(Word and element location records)

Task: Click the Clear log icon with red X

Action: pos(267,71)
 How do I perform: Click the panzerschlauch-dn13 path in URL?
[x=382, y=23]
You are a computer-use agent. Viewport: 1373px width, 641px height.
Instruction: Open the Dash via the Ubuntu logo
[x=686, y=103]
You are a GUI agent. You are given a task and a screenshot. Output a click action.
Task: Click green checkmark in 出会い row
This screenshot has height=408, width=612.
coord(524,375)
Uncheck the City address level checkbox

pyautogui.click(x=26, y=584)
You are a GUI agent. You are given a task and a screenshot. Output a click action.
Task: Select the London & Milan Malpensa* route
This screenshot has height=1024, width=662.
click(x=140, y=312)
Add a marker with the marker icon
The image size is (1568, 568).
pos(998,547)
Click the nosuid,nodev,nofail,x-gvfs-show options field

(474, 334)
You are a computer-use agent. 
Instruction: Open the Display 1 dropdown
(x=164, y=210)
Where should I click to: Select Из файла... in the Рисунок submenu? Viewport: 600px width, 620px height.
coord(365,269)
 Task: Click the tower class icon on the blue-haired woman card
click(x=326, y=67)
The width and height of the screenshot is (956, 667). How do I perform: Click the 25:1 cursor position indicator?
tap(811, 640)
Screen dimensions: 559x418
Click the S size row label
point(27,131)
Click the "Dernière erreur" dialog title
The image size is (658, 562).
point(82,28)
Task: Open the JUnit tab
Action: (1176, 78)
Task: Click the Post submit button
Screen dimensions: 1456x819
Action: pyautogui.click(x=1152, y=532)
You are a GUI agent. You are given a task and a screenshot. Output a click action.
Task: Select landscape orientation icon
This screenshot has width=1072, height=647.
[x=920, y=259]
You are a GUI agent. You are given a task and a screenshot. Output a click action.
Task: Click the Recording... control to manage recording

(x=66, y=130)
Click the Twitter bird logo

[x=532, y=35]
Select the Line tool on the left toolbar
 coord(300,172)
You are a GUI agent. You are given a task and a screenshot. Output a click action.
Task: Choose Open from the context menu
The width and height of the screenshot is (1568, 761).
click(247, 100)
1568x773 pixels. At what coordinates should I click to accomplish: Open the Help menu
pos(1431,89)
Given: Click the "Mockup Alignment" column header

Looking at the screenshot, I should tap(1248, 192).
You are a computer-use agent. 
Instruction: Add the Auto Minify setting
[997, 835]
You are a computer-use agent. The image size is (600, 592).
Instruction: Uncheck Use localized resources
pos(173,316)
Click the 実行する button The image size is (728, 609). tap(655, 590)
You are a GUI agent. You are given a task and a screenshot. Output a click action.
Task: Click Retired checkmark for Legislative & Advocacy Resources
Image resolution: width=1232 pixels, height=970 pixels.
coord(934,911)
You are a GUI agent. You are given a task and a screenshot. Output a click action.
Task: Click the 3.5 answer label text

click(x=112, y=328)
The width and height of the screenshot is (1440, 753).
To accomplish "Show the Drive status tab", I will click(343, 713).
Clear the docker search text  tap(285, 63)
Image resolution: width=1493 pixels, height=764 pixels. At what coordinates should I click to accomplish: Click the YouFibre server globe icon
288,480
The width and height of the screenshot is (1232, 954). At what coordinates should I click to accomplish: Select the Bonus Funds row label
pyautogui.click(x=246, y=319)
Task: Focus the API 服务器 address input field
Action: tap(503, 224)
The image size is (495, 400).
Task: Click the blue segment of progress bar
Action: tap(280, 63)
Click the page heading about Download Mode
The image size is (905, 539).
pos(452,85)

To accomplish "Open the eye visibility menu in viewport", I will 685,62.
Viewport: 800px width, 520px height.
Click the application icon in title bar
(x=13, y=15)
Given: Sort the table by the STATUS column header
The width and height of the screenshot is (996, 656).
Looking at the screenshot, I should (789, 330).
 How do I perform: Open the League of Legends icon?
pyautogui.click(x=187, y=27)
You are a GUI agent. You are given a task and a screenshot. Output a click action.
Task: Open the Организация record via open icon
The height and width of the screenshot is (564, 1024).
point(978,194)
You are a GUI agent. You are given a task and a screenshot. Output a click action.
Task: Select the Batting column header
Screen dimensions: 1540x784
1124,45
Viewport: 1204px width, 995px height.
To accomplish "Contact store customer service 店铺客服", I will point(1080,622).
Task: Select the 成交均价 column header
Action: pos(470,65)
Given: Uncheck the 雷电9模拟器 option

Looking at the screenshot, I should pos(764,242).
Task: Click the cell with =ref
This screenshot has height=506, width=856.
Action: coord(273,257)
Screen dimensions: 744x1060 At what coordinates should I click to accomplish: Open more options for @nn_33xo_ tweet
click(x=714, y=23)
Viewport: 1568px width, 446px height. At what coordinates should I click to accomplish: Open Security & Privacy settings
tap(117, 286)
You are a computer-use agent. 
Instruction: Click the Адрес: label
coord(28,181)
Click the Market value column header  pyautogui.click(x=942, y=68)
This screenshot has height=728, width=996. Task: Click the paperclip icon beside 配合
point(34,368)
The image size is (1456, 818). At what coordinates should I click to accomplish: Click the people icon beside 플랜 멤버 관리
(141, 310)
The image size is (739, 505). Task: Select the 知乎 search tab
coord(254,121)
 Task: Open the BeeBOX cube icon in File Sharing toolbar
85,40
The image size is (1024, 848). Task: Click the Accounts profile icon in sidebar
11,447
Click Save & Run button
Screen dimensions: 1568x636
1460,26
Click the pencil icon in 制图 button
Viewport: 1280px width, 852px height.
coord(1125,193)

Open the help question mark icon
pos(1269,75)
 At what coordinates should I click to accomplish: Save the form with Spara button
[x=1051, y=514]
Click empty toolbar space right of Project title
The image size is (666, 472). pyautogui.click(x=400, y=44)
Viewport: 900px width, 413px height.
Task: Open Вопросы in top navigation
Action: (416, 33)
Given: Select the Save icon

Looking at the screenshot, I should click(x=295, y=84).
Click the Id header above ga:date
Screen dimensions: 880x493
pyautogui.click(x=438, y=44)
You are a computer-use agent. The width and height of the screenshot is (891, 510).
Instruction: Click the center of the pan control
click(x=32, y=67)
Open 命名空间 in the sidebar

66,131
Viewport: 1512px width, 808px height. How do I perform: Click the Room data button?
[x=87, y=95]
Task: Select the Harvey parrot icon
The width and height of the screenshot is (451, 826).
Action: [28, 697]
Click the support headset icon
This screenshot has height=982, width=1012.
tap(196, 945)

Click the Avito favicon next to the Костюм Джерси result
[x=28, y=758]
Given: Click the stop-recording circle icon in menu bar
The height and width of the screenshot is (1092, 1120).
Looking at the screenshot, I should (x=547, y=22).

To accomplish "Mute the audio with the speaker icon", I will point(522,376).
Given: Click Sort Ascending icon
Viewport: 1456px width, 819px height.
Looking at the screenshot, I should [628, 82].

_Your instructions_. Please rewrite all of the lines above, replacing "GUI agent" with "GUI assistant" wherever it occurs and leaving everything else unchanged.

_Reply_.
Task: Click the Clear log icon with red X

Action: pos(267,71)
 How do I perform: Click the panzerschlauch-dn13 path in URL?
[x=382, y=23]
You are a computer-use agent. Viewport: 1373px width, 641px height.
Instruction: Open the Dash via the Ubuntu logo
[x=686, y=103]
You are a GUI assistant. You are given a task and a screenshot. Output a click action.
Task: Click green checkmark in 出会い row
This screenshot has height=408, width=612.
coord(524,375)
Uncheck the City address level checkbox

pyautogui.click(x=26, y=584)
You are a GUI assistant. You are given a task and a screenshot. Output a click action.
Task: Select the London & Milan Malpensa* route
This screenshot has height=1024, width=662.
click(x=140, y=312)
Add a marker with the marker icon
The image size is (1568, 568).
pos(998,547)
Click the nosuid,nodev,nofail,x-gvfs-show options field

(474, 334)
You are a computer-use agent. 
Instruction: Open the Display 1 dropdown
(x=164, y=210)
Where should I click to: Select Из файла... in the Рисунок submenu? Viewport: 600px width, 620px height.
coord(365,269)
 Task: Click the tower class icon on the blue-haired woman card
click(x=326, y=67)
The width and height of the screenshot is (956, 667). How do I perform: Click the 25:1 cursor position indicator?
tap(811, 640)
Screen dimensions: 559x418
Click the S size row label
point(27,131)
Click the "Dernière erreur" dialog title
The image size is (658, 562).
point(82,28)
Task: Open the JUnit tab
Action: (1176, 78)
Task: Click the Post submit button
Screen dimensions: 1456x819
Action: pyautogui.click(x=1152, y=532)
You are a GUI assistant. You are given a task and a screenshot. Output a click action.
Task: Select landscape orientation icon
This screenshot has width=1072, height=647.
[x=920, y=259]
You are a GUI assistant. You are given a task and a screenshot. Output a click action.
Task: Click the Recording... control to manage recording

(x=66, y=130)
Click the Twitter bird logo

[x=532, y=35]
Select the Line tool on the left toolbar
 coord(300,172)
You are a GUI assistant. You are given a task and a screenshot. Output a click action.
Task: Choose Open from the context menu
The width and height of the screenshot is (1568, 761).
click(247, 100)
1568x773 pixels. At what coordinates should I click to accomplish: Open the Help menu
pos(1431,89)
Given: Click the "Mockup Alignment" column header

Looking at the screenshot, I should tap(1248, 192).
You are a computer-use agent. 
Instruction: Add the Auto Minify setting
[997, 835]
You are a computer-use agent. The image size is (600, 592).
Instruction: Uncheck Use localized resources
pos(173,316)
Click the 実行する button The image size is (728, 609). tap(655, 590)
You are a GUI assistant. You are given a task and a screenshot. Output a click action.
Task: Click Retired checkmark for Legislative & Advocacy Resources
Image resolution: width=1232 pixels, height=970 pixels.
coord(934,911)
You are a GUI assistant. You are given a task and a screenshot. Output a click action.
Task: Click the 3.5 answer label text

click(x=112, y=328)
The width and height of the screenshot is (1440, 753).
To accomplish "Show the Drive status tab", I will click(343, 713).
Clear the docker search text  tap(285, 63)
Image resolution: width=1493 pixels, height=764 pixels. At what coordinates should I click to accomplish: Click the YouFibre server globe icon
288,480
The width and height of the screenshot is (1232, 954). At what coordinates should I click to accomplish: Select the Bonus Funds row label
pyautogui.click(x=246, y=319)
Task: Focus the API 服务器 address input field
Action: tap(503, 224)
The image size is (495, 400).
Task: Click the blue segment of progress bar
Action: tap(280, 63)
Click the page heading about Download Mode
The image size is (905, 539).
pos(452,85)

To accomplish "Open the eye visibility menu in viewport", I will 685,62.
Viewport: 800px width, 520px height.
Click the application icon in title bar
(x=13, y=15)
Given: Sort the table by the STATUS column header
The width and height of the screenshot is (996, 656).
Looking at the screenshot, I should (789, 330).
 How do I perform: Open the League of Legends icon?
pyautogui.click(x=187, y=27)
You are a GUI assistant. You are given a task and a screenshot. Output a click action.
Task: Open the Организация record via open icon
The height and width of the screenshot is (564, 1024).
point(978,194)
You are a GUI assistant. You are given a task and a screenshot. Output a click action.
Task: Select the Batting column header
Screen dimensions: 1540x784
1124,45
Viewport: 1204px width, 995px height.
To accomplish "Contact store customer service 店铺客服", I will point(1080,622).
Task: Select the 成交均价 column header
Action: pos(470,65)
Given: Uncheck the 雷电9模拟器 option

Looking at the screenshot, I should pos(764,242).
Task: Click the cell with =ref
This screenshot has height=506, width=856.
Action: coord(273,257)
Screen dimensions: 744x1060 At what coordinates should I click to accomplish: Open more options for @nn_33xo_ tweet
click(x=714, y=23)
Viewport: 1568px width, 446px height. At what coordinates should I click to accomplish: Open Security & Privacy settings
tap(117, 286)
You are a computer-use agent. 
Instruction: Click the Адрес: label
coord(28,181)
Click the Market value column header  pyautogui.click(x=942, y=68)
This screenshot has height=728, width=996. Task: Click the paperclip icon beside 配合
point(34,368)
The image size is (1456, 818). At what coordinates should I click to accomplish: Click the people icon beside 플랜 멤버 관리
(141, 310)
The image size is (739, 505). Task: Select the 知乎 search tab
coord(254,121)
 Task: Open the BeeBOX cube icon in File Sharing toolbar
85,40
The image size is (1024, 848). Task: Click the Accounts profile icon in sidebar
11,447
Click Save & Run button
Screen dimensions: 1568x636
1460,26
Click the pencil icon in 制图 button
Viewport: 1280px width, 852px height.
coord(1125,193)

Open the help question mark icon
pos(1269,75)
 At what coordinates should I click to accomplish: Save the form with Spara button
[x=1051, y=514]
Click empty toolbar space right of Project title
The image size is (666, 472). pyautogui.click(x=400, y=44)
Viewport: 900px width, 413px height.
Task: Open Вопросы in top navigation
Action: (416, 33)
Given: Select the Save icon

Looking at the screenshot, I should click(x=295, y=84).
Click the Id header above ga:date
Screen dimensions: 880x493
pyautogui.click(x=438, y=44)
You are a computer-use agent. The width and height of the screenshot is (891, 510).
Instruction: Click the center of the pan control
click(x=32, y=67)
Open 命名空间 in the sidebar

66,131
Viewport: 1512px width, 808px height. How do I perform: Click the Room data button?
[x=87, y=95]
Task: Select the Harvey parrot icon
The width and height of the screenshot is (451, 826).
Action: [28, 697]
Click the support headset icon
This screenshot has height=982, width=1012.
tap(196, 945)

Click the Avito favicon next to the Костюм Джерси result
[x=28, y=758]
Given: Click the stop-recording circle icon in menu bar
The height and width of the screenshot is (1092, 1120).
Looking at the screenshot, I should (x=547, y=22).

To accomplish "Mute the audio with the speaker icon", I will point(522,376).
Given: Click Sort Ascending icon
Viewport: 1456px width, 819px height.
Looking at the screenshot, I should [628, 82].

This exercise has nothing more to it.